Two methods do the work. The first is the legacy global interrupt at line 1158:

/// Interrupt the running agent, keeping partial response.
func interrupt() {
  guard isRunning else { return }
  isInterrupted = true
  // Also mark every active per-session query as interrupted
  for key in sessionContinuations.keys {
    sessionInterrupted[key] = true
  }
  sendLine("{\"type\":\"interrupt\"}")
}

That is the broad halt. Useful, but if you are running three concurrent sessions (a foreground chat, a queued cron, a pop-out window), it cancels all three. The surgical version is right below it at line 1169:

/// Interrupt a specific session only. Other concurrent
/// sessions continue running.
func interrupt(sessionKey: String) {
  guard isRunning else { return }
  sessionInterrupted[sessionKey] = true
  let dict: [String: Any] = [
    "type": "interrupt",
    "sessionKey": sessionKey,
  ]
  if let data = try? JSONSerialization.data(withJSONObject: dict),
     let json = String(data: data, encoding: .utf8) {
    sendLine(json)
  }
}

The flag flip is local; the JSON line is the wire signal that reaches the Node bridge. Inside query(), around line 951, the loop checks the flag before each subsequent tool call:

// Per-session interrupt flag takes precedence;
// fall back to legacy global
let interrupted = sessionKey
  .flatMap { sessionInterrupted[$0] } ?? isInterrupted
if interrupted {
  log("ACPBridge: skipping tool call \(name) (interrupted)")
  // ...drain pending messages, return partial
}

That is the action gap closing in code. The model can still propose more tool calls, the bridge can still receive them, but the runtime stops dispatching them as soon as the user flips the flag. The interrupt is not advisory and not best-effort. It runs on the same path that does the dispatching.

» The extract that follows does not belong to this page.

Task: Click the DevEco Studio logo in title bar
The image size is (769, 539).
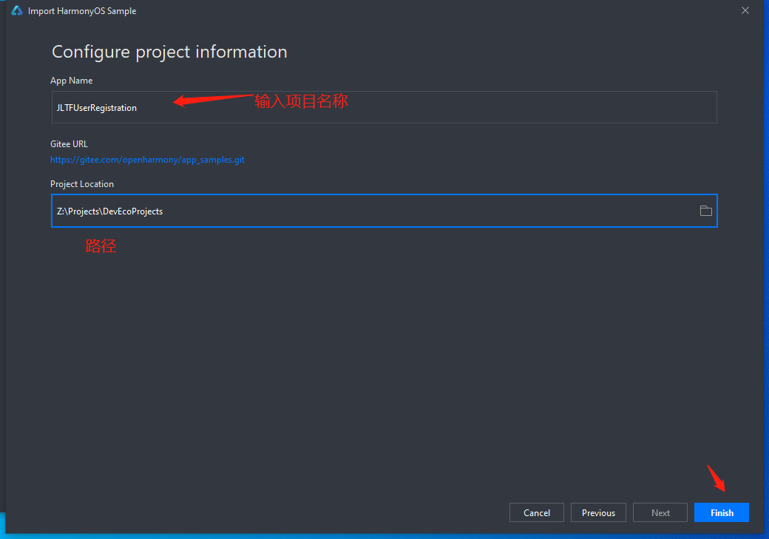Action: coord(17,11)
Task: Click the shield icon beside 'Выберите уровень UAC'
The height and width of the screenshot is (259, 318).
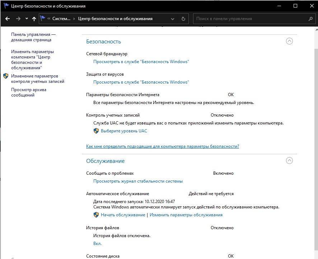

What the user sees when the watchdog fires

The other half of containment is what happens when the user does not press stop, but the agent gets stuck. The bridge ships a watchdog tied to FAZM_TOOL_TIMEOUT_SECONDS (passed in via the env at line 473). When a tool exceeds it, the bridge emits a structured cancellation event. The Swift handler at line 1144 turns that into a log line and forwards it as a status event the UI renders as a system card.

How that compares to the typical cloud-agent stop

Most cloud-agent platforms expose stop as a state mutation in a control plane. You hit a /stop endpoint, the control plane writes “cancelled” to the run row, the worker eventually polls and gives up. There is real distance between “user pressed stop” and “tool stops executing.” On a desktop runtime that distance is fatal: the action you wanted to stop already fired clicks. The bridge model collapses the distance because the dispatcher and the interrupt flag live in the same process.

The lifecycle, end to end

Five stages between “user presses stop” and “the model knows the turn is over.” None of them require a network round trip. All of them are observable in the bridge log.

Three things that make desktop containment different

What this does not solve

Honest part. The interrupt path stops the next tool call. It does not roll back the previous one. If the agent already shipped an email, deleted a row, or pushed a commit, that is gone. Closing the action gap is necessary; it is not the same as closing the consequences gap. The containment work that pairs with the interrupt is the boring stuff: dry-run modes for destructive tools, confirmation prompts on side-effect tools, structured logs of every dispatched action so a human can audit what happened. Those live in the bundled skills layer, not in the bridge.

The interrupt path also assumes the bridge is healthy. If the Node process is wedged hard enough that stdin is not being read, the JSON line lands in the kernel pipe buffer and goes nowhere. That is what the orphan sweep at startup (Self.sweepOrphanedBridges) and the global stop are for. They are the layer below the surgical interrupt and they exist because real processes do hang.

None of this generalizes for free to other desktop agents. It only matters that one open-source implementation does it, because that is enough to stop the conversation from being abstract. Anyone arguing that desktop computer use is intractable on the containment side has to engage with running code, not a whitepaper.